Wednesday, March 23, 2011

And this is why...

I have to say, first off: we are not a highly competitive school to get into. I am fine with that; I have made my peace with it and accept that sometimes we get students who are, perhaps, less-prepared for college than they might be.

(In some cases that's knowledge-base wise, in others it's time-management wise, and in still others, it may be an emotional or immaturity issue).

You learn to adapt. And to value the students who ARE prepared and are high achievers. And to celebrate the improvements - even if they seem small by other campus' standards - of the students who have struggled.

And you try not to bitch publicly about the students when they frustrate you. (Or, I try to bitch about BEHAVIORS rather than individuals - because really, I have some students who are nice people but certainly have vexing behaviors, like not wanting to put a level of effort into their work that I think they are easily capable of).

Anyway.

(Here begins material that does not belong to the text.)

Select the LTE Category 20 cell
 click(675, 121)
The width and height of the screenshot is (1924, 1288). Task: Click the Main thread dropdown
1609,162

The other day, a certain individual on campus was very publicly complaining about how "unprepared" the students were, and how "lazy" they were and how "I would have higher expectations for a HIGH SCHOOL than what I'm allowed to have here."

Um, that might be partly why you are now forced to look for a new job?

As I said, you adapt. I am sometimes frustrated by the discomfort with/lack of experience with math that some of our students have, but I've just learned, you take a couple steps backward, you show steps you might not otherwise expect to show, you open your door for people who are freaked out and sit them down and make reassuring sounds and tell them, "You can get this eventually, it will just take some work" and you help them and sometimes, if it's true, you say things like, "I was confused by this the first time I ever saw it, let me try to help you."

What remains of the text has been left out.